Music is the third studio album by American singer-songwriter Carole King. The album was released in December 1971.

Background
Being written by the singer and produced by Lou Adler, the album is a continuation of the style laid down in Tapestry. King plays the piano and celeste on many tracks. The front cover photograph was taken by Jim McCrary of King at 8815 Appian Way, Laurel Canyon, California.

Legacy
Upon release, the album quickly rose to the top of the charts. It features songs such as "It's Going to Take Some Time" (US No. 12 by The Carpenters), "Sweet Seasons", a No. 9 hit for Carole King, and "Brother, Brother".

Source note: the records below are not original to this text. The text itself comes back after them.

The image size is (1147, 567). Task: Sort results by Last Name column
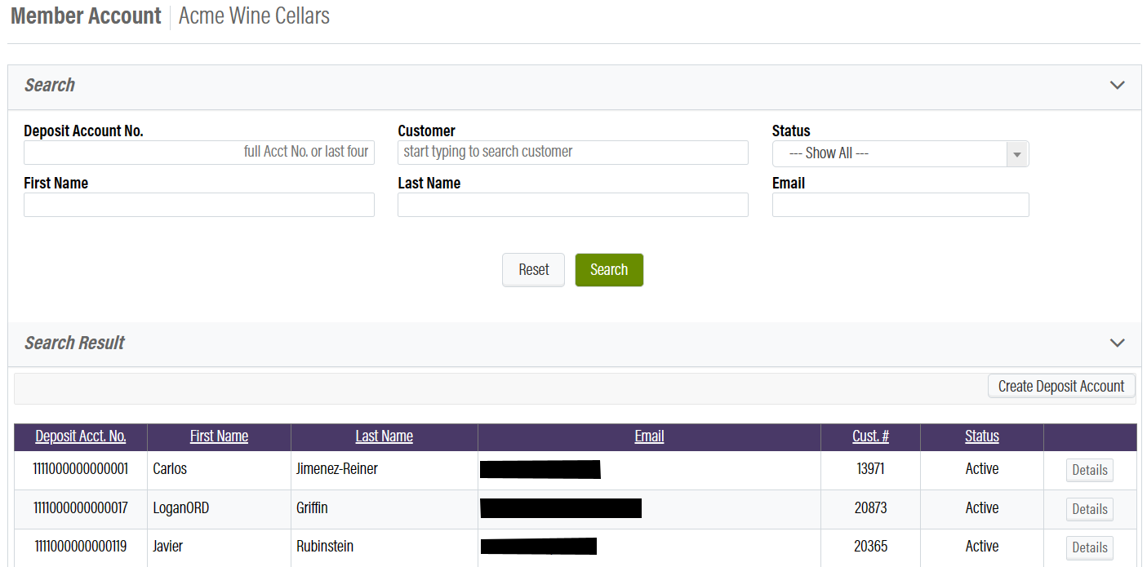384,436
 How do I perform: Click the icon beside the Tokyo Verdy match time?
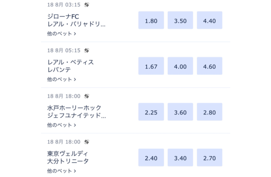[x=86, y=142]
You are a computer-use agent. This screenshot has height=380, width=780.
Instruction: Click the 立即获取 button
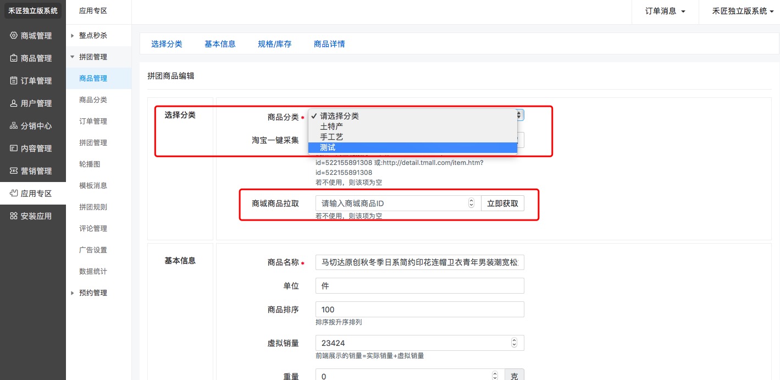click(x=502, y=203)
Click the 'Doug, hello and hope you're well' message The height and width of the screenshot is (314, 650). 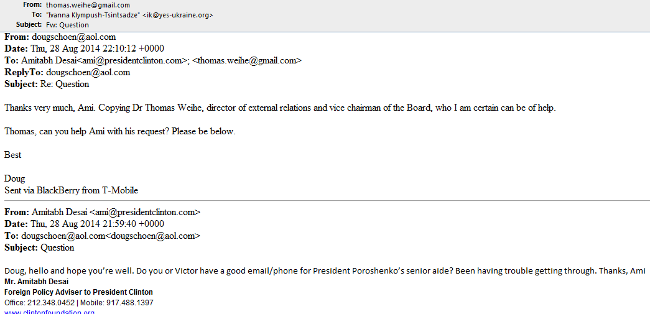[324, 271]
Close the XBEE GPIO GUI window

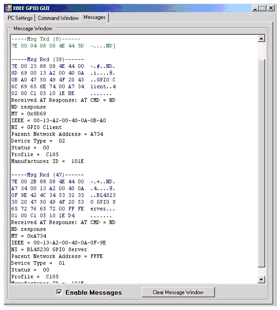tap(271, 8)
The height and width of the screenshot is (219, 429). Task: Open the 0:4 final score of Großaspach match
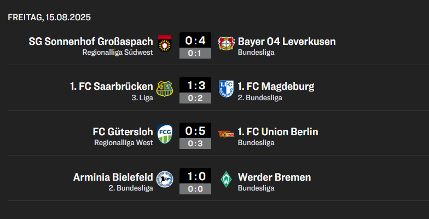click(195, 41)
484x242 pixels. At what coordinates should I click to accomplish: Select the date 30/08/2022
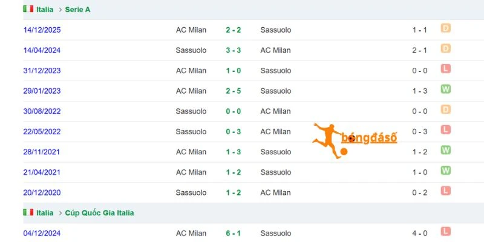42,111
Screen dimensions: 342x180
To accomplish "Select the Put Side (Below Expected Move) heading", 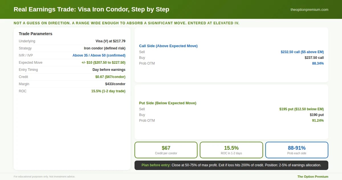I will (x=168, y=103).
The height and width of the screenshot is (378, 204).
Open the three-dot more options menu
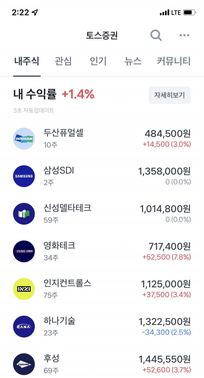click(x=184, y=35)
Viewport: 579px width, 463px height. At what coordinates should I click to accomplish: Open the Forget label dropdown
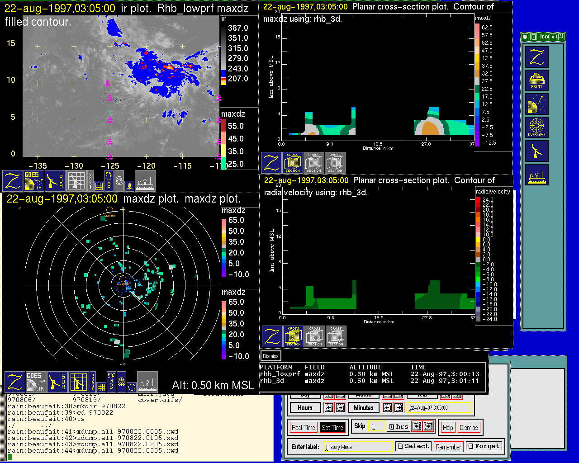point(484,446)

While not as groundbreaking or as successful as King's Tapestry album, Carole King: Music experienced immediate success and was certified gold on December 9, 1971, days after release. It was certified platinum on July 17, 1995. The album reportedly sold 1,300,000 copies in the United States on the day of its release.  However, platinum status for albums (one million units sold), wasn't created by the RIAA until 1976.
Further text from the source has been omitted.